滑膜组织LRAS在类风湿性关节炎关节周围骨破坏过程中的作用及机制研究

Periarticular bone destruction is the main cause of joint deformity and dysfunction in patients with rheumatoid arthritis (RA). And recent studies indicated that the local renin-angiotensin system (LRAS) were involved in the process of RA . However, the role of the synovium LRAS in periarticular bone destruction remain little understood. Our pre-test showed that the synovium LRAS in RA were involved in the process of periarticular bone destruction by increasing the secretion of RANKL and DKK-1 from synovium.
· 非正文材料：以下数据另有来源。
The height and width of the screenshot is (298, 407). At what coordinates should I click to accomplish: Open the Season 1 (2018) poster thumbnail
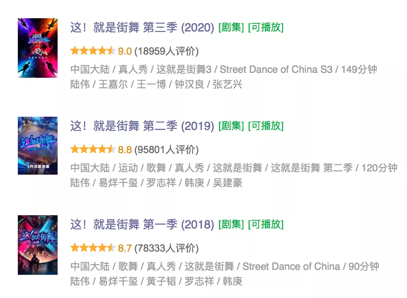38,245
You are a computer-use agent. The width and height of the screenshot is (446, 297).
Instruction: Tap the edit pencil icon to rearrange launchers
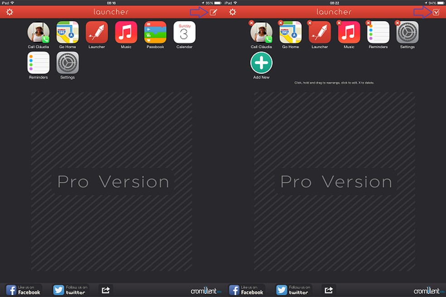click(214, 12)
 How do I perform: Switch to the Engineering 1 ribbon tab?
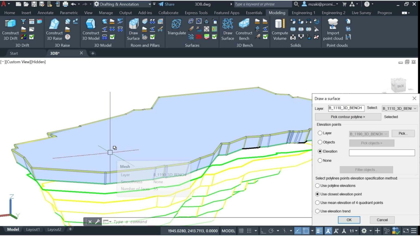pos(303,13)
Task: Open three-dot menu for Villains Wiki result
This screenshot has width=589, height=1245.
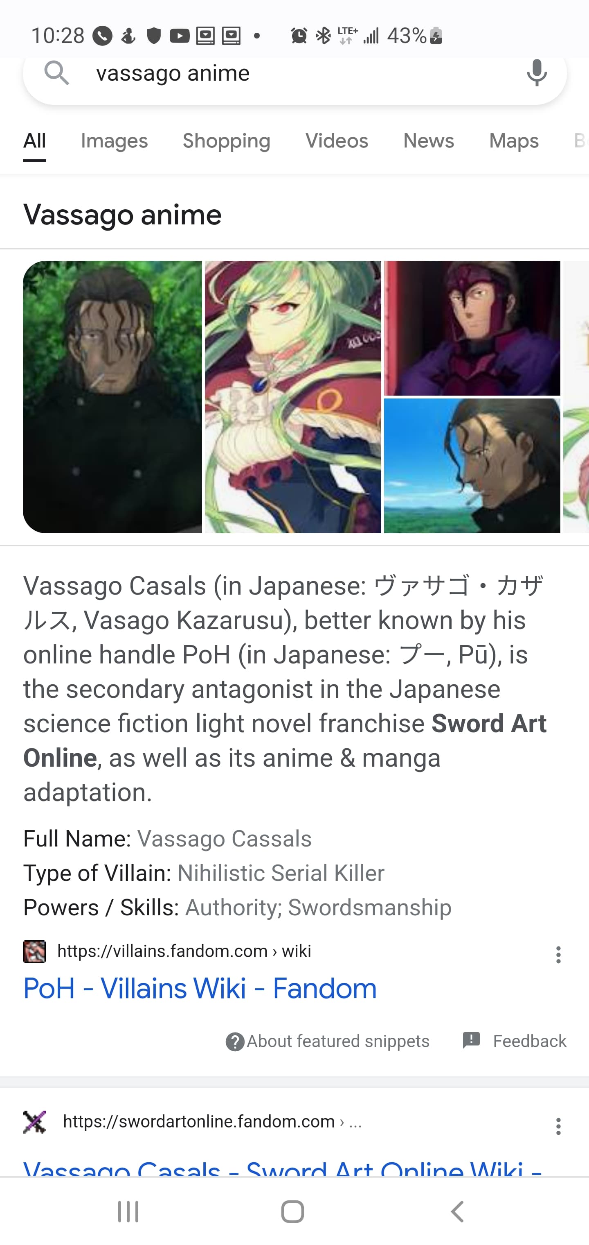Action: click(558, 955)
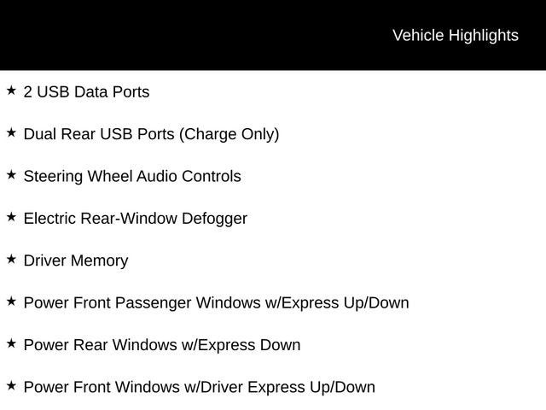
Task: Click the black header banner area
Action: pyautogui.click(x=273, y=35)
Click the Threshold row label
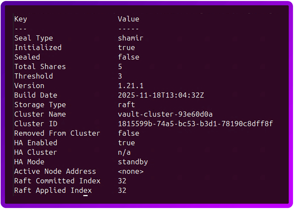 pos(34,76)
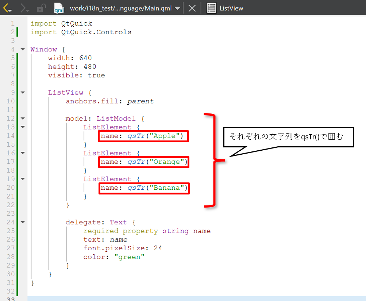The image size is (366, 301).
Task: Fold the ListModel block at line 12
Action: click(x=23, y=119)
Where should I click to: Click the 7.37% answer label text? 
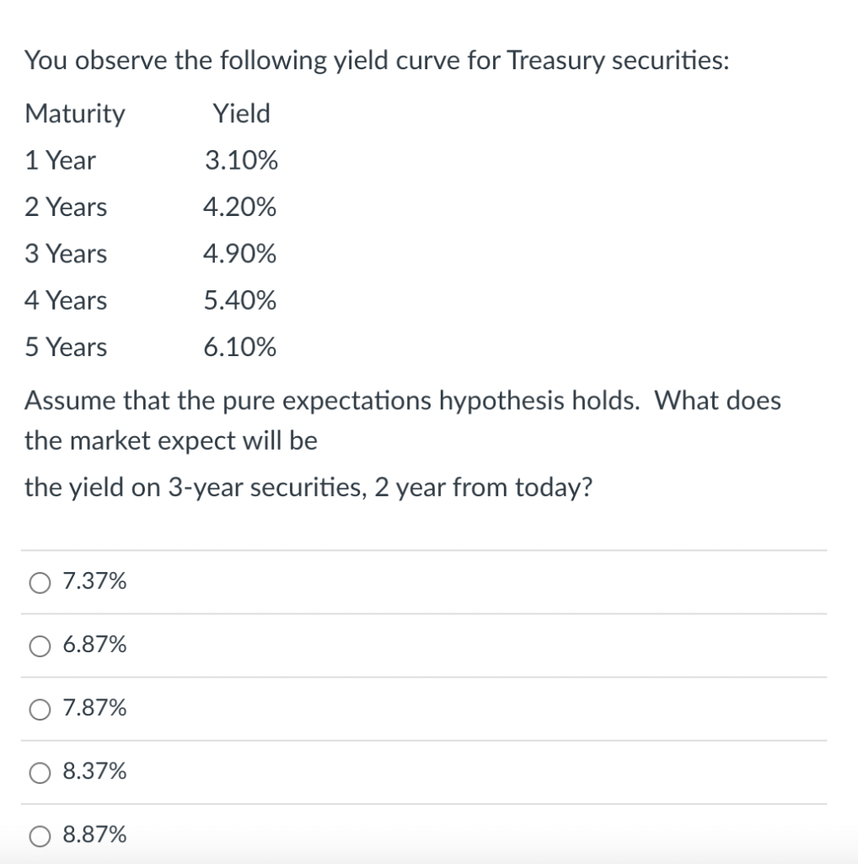94,581
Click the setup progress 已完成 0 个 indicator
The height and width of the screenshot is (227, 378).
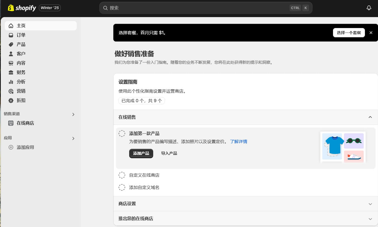click(x=141, y=101)
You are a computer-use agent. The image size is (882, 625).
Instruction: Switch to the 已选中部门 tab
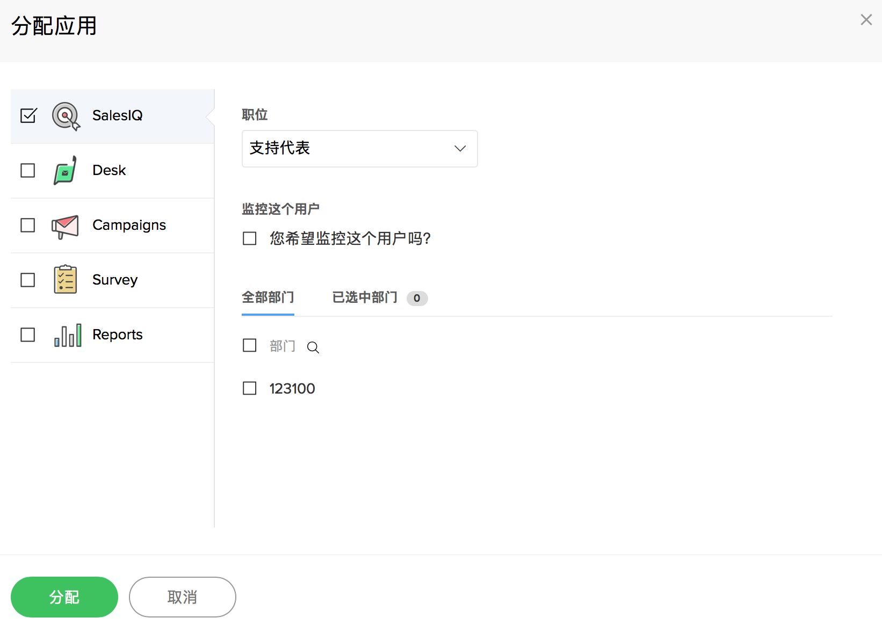tap(365, 297)
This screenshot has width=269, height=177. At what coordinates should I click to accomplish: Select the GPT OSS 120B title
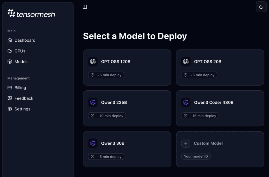click(x=116, y=62)
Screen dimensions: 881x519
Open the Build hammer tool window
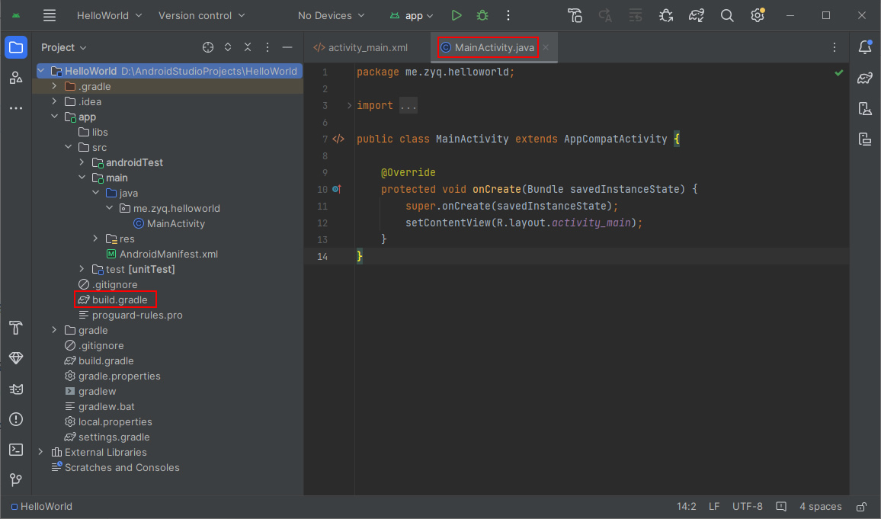click(x=16, y=328)
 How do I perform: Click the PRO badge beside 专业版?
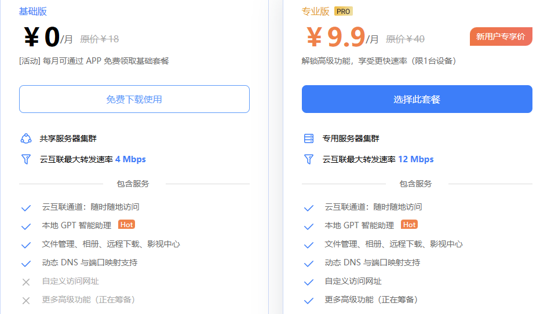click(344, 12)
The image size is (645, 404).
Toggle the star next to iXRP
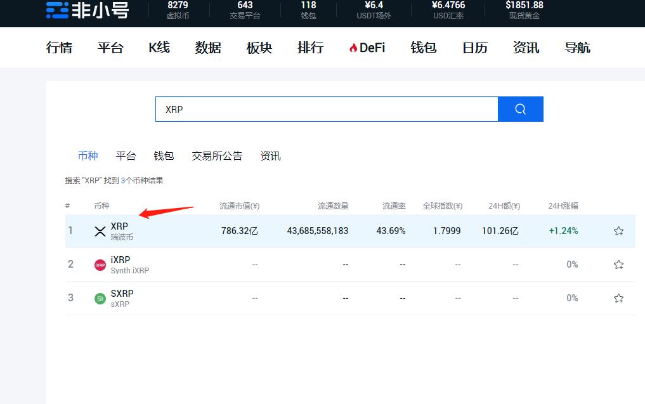click(x=618, y=264)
However, the more elucidated mechanism remained to be further revealed. Therefore, we propose a hypothesis: the synovium LRAS are invovled in periarticular bone destruction by inhibiting osteoblasts and stimulating osteoclasts through RANKL/RANK and Wnt/β-Catenin pathway. We will illuminate the hypothesis from the level of the molecules, cells and tissues using a variety of biological technology in the clinical, the CIA rats and cell experiments. This study will clarify the mechanism of periarticular bone destruction in RA from a new viewpoint of the synovium LRAS.

关节周围的骨破坏是导致类风湿性关节炎（RA）患者关节畸形和功能障碍的主要原因。而研究表明RA滑膜组织局部肾素-血管紧张素系统（LRAS）参与了RA的发病过程。但迄今对滑膜组织LRAS在RA关节周围骨破坏中的作用仍知之甚少。我们预实验提示，滑膜组织LRAS可以促进滑膜分泌骨代谢调节因子RANKL和DKK-1，进而参与了RA关节周围骨破坏的过程。但其机制还需进一步探讨。为此，我们提出假说：滑膜组织LRAS通过促进滑膜分泌RANKL和DKK-1，进而作用于骨组织RANKL/RANK和Wnt/β-Catenin信号通路，并激活了破骨细胞和抑制了成骨细胞，最终导致关节周围的骨破坏。本课题拟通过临床实验、CIA大鼠动物实验及细胞实验，从分子、细胞、组织及动物整体水平，利用多种生物学技术阐明这一假说。本研究将从滑膜组织LRAS这个新视点来阐明RA关节周围骨破坏的分子机制，并为RA的防治提供新的思路。

类风湿性关节炎（rheumatoid arthritis, RA）关节周围的骨破坏是导致类RA患者关节畸形和功能障碍的主要原因，但是目前针对RA的研究大多集中在滑膜炎阶段，而对关节周围骨破坏的研究较少，其分子机制也不明确。研究表明RA滑膜组织局部肾素-血管紧张素系统（LRAS）参与了RA的发病过程。但迄今对滑膜组织LRAS在RA关节周围骨破坏中的作用仍知之甚少。本课题通过临床实验、CIA大鼠动物实验及细胞实验，从分子、细胞、组织及动物整体水平来阐明滑膜组织LRAS在RA关节周围骨破坏中的作用。我们首先利用临床标本明确了RA滑膜组织LRAS处于激活状态；并进一步利用牛II型胶原进行尾部皮内注射两次，建立CIA大鼠模型，结果发现CIA大鼠滑膜组织LRAS与对照组比较处于高表达状态；而给予培哚普利干预后，ACE的表达和活性均明显下降；并且培哚普利明显降低了CIA大鼠的AI评分和骨组织病理学评分。在分析各组骨形态计量学时发现，CIA大鼠的骨量明显下降，同时伴有骨吸收的增加和骨形成的抑制，而培哚普利明显抑制了这种变化；我们同时发现CIA大鼠滑膜组织DKK-1、RANKL和RANKL/OPG，骨组织TRAF6均较对照组明显增高，骨组织β-Catenin较对照组明显降低，这种变化同样可以被培哚普利抑制；这说明滑膜组织LRAS可能通过促进滑膜组织高表达DKK-1和RANKL，抑制了wnt/β-Catenin信号通路和促进了RANKL/RANK信号通路，进而抑制骨形成和促进骨吸收，最终引起关节周围的骨破坏。在细胞实验中，我们进一步明确Ang II可以增加滑膜细胞DKK-1的表达，此作用可以被奥美沙坦、活性氧清除剂以及p38MAPK信号通路抑制剂所阻断，同时Ang II增加滑膜细胞AT1R、活性氧的表达，并可以激活p38MAPK信号通路；Ang II同样可以增加滑膜细胞RANKL的表达，而这种作用可以被奥美沙坦、ERK1/2和JNK信号通路抑制剂所阻断；通过细胞实验我们进一步明确了Ang II增加DKK-1和RANKL表达的机制。通过本课题的研究，不但加深了人们对RA关节周围骨破坏分子机制的理解，同时也为RA的防治提供新的思路。